Friedlinde Gurr-Hirsch MdL und Manfred Hollenbach MdL: "Grün-Rot betreibt Wunschkonzert ohne Geldbeutel"

Eine Kleine Anfrage der Landtagsabgeordneten Friedlinde Gurr-Hirsch zur Bottwartalbahn offenbart, dass die grün-rote Koalition Hoffnungen weckt, ohne klare Perspektiven aufzuzeigen. In der Antwort des Ministeriums für Verkehr und Infrastruktur schreibt Minister Winfried Hermann, dass die Landesregierung möglichen Realisierungsprojekten grundsätzlich positiv gegenüber steht und zur Finanzierung Bund Land und Kommunen zusammenwirken müssen.
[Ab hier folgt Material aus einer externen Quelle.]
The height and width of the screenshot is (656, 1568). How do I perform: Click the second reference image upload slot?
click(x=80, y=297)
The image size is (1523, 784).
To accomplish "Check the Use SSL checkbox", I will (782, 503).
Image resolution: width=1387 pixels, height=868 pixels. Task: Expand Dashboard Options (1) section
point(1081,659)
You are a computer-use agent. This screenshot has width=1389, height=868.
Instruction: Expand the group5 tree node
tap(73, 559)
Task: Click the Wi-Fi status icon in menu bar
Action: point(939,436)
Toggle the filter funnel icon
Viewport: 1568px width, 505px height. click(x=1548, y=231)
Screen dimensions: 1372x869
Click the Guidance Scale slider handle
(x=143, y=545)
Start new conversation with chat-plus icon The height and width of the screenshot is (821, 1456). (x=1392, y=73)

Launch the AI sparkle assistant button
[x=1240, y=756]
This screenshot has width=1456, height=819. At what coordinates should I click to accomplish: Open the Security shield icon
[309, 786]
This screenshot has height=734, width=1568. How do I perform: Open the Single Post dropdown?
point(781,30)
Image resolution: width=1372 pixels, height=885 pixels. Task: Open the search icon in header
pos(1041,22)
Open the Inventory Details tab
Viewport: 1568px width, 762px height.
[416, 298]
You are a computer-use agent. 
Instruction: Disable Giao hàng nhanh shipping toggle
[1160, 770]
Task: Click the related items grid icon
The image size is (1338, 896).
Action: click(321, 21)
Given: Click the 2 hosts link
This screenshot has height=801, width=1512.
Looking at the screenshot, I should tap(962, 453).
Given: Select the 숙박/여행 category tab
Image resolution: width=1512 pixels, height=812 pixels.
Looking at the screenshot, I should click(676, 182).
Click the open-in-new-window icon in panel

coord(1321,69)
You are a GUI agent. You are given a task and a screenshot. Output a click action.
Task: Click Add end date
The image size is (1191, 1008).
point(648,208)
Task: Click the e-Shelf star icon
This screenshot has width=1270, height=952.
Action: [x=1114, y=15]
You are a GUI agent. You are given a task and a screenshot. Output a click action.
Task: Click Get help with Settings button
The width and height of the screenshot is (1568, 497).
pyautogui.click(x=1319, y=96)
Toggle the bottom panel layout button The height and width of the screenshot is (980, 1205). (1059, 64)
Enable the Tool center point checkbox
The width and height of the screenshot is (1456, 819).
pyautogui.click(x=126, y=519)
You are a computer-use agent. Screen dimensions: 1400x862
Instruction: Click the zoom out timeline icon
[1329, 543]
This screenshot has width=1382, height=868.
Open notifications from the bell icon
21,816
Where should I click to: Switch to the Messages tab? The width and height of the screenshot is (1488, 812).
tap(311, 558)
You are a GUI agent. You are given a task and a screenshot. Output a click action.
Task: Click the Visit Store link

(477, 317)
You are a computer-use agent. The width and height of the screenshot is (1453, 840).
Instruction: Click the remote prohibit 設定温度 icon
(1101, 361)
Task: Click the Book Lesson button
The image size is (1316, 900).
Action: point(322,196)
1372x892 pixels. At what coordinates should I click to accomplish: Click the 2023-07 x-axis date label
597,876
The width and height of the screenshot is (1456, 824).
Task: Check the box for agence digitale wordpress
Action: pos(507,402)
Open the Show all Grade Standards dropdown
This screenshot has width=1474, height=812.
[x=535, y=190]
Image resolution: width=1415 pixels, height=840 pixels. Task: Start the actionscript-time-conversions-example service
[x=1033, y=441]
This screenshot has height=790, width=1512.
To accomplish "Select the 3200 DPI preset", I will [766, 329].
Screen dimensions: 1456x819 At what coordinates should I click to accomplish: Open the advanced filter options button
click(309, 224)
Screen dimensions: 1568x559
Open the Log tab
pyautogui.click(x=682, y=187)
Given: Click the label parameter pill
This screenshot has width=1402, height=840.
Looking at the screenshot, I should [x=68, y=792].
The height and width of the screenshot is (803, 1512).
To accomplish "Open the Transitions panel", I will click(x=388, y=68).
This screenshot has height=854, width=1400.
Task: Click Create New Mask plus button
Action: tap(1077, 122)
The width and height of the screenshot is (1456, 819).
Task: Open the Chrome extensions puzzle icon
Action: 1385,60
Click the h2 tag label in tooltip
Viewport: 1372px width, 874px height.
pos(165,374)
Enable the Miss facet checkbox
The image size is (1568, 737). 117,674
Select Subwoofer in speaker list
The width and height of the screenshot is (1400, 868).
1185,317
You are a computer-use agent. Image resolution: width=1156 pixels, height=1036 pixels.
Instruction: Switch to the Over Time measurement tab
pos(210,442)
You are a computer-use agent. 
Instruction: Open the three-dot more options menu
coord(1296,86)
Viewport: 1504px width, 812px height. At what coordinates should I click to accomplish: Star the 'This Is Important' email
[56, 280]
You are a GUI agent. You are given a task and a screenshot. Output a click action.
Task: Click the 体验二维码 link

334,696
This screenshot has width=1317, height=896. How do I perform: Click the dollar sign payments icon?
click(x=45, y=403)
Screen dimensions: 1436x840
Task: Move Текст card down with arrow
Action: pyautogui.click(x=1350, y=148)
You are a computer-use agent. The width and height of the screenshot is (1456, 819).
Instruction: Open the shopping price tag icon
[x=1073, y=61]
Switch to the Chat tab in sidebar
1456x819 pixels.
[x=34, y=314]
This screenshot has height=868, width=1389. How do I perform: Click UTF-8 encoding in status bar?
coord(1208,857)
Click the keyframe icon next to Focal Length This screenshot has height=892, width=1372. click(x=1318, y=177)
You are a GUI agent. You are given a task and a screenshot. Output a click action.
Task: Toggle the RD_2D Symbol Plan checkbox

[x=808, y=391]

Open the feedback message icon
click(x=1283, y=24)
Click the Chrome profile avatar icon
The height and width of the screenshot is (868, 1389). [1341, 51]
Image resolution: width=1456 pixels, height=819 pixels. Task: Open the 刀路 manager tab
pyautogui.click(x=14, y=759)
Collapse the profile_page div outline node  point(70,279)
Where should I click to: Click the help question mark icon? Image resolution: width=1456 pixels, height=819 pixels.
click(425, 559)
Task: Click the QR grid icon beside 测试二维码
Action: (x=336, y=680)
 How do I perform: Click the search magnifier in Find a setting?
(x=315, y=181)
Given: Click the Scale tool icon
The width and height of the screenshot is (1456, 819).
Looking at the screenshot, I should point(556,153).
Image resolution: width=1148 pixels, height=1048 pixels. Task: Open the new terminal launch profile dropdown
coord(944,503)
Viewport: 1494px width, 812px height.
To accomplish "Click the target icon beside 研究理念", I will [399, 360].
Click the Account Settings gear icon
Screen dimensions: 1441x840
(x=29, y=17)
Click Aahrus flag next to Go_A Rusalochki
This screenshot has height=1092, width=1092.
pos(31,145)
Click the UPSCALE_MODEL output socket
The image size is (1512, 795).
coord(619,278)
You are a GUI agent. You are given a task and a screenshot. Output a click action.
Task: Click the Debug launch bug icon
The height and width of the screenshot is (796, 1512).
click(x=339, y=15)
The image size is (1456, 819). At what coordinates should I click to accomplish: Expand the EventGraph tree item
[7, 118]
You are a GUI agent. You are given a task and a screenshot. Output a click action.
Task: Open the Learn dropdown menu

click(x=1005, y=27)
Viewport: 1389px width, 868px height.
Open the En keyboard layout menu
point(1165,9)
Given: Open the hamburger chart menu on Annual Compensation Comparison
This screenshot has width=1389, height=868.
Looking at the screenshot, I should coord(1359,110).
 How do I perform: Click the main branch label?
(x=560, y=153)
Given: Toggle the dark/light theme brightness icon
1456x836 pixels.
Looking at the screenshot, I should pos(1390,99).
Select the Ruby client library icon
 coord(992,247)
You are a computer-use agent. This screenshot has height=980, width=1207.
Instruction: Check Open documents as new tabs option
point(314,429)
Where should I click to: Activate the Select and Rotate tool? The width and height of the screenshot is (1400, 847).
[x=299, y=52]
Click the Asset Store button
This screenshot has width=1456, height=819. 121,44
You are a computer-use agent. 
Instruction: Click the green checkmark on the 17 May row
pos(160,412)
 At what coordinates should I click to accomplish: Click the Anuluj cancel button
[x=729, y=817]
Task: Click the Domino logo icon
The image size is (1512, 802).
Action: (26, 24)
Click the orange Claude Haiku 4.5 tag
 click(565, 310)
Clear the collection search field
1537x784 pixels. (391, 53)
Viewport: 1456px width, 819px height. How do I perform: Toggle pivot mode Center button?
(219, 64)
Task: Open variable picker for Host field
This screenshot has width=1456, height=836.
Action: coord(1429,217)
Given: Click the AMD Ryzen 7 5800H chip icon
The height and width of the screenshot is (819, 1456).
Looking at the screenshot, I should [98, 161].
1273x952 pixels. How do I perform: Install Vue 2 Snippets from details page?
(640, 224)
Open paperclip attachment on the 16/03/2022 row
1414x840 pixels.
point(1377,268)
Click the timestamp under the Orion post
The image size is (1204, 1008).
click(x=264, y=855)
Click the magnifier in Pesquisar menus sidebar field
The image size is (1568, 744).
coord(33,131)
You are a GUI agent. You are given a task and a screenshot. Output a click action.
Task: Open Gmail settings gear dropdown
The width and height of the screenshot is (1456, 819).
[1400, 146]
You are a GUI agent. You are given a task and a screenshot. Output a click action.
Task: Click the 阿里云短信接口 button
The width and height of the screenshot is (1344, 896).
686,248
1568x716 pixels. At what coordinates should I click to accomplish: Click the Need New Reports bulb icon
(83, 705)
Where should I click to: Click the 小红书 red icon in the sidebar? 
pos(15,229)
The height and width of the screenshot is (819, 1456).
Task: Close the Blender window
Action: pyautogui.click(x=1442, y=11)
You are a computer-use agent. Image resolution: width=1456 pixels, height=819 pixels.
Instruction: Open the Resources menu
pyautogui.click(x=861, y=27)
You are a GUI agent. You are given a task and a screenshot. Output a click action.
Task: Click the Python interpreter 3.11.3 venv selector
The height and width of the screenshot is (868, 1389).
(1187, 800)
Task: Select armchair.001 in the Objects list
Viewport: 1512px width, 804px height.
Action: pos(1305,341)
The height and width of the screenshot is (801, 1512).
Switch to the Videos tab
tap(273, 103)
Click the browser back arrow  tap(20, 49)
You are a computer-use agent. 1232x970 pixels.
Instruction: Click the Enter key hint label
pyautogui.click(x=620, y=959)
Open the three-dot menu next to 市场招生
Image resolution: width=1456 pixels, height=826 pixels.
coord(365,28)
Woher jedoch die Landesmittel kommen sollen, ist angesichts der momentanen Finanzsituation im Schienenpersonennahverkehr völlig unklar. „Wenn man von den Kommunen erwartet, dass sie sich engagieren, muss seitens des Landes auch eine klare Perspektive aufgezeigt werden. Ein Wunschkonzert ohne Geldbeutel hilft niemandem weiter“, hoben Friedlinde Gurr-Hirsch und ihr CDU-Landtagskollege Manfred Hollenbach in einer gemeinsamen Stellungnahme hervor.
 
„Wir begrüßen, dass sich nun auch der örtliche SPD-Abgeordnete dieser Thematik annimmt und bei einer Fahrradtour die Zugstrecke von Marbach nach Heilbronn abfährt“, so die CDU-Politiker. Doch müsse Thomas Reusch-Frey dann auch für die entsprechenden Landesmittel im Haushalt kämpfen und den Bürgerinnen und Bürgern in den betroffenen Kommunen ehrlich sagen, welche Erfolgsaussichten eine Realisierung der Bottwartalbahn habe.
 
Manfred Hollenbach gab zu bedenken, dass bis heute jegliches Finanzierungskonzept für die Reaktivierung der Bahnstrecke fehlt. Dazu müssten auch noch planerische Vorarbeiten der betroffenen Städte und Gemeinden geleistet werden. „Es müssen einige Kommunen noch Aussagen zur Trassenführung machen“, so Hollenbach erklärend.
 
Es ist nicht ausreichend auf einer Radtour vor Ort die Chancen zu erkunden, die der Bahnstrecke eingeräumt werden. Politik muss auch Standpunkte haben und konkrete Antworten liefern. Ansonsten droht die richtige und zu befürwortende Bürgerbeteiligung zu einem unehrlichen Spiel zu werden: „Wenn nur Hoffnungen geweckt werden, die nachher enttäuscht werden, ist bei der Bevölkerung Vertrauen verspielt“, konstatierte Friedlinde Gurr-Hirsch. Die von der Landesregierung gewollte „Politik des Gehörtwerdens“ bewirke dann das Gegenteil des eigentlichen Zieles.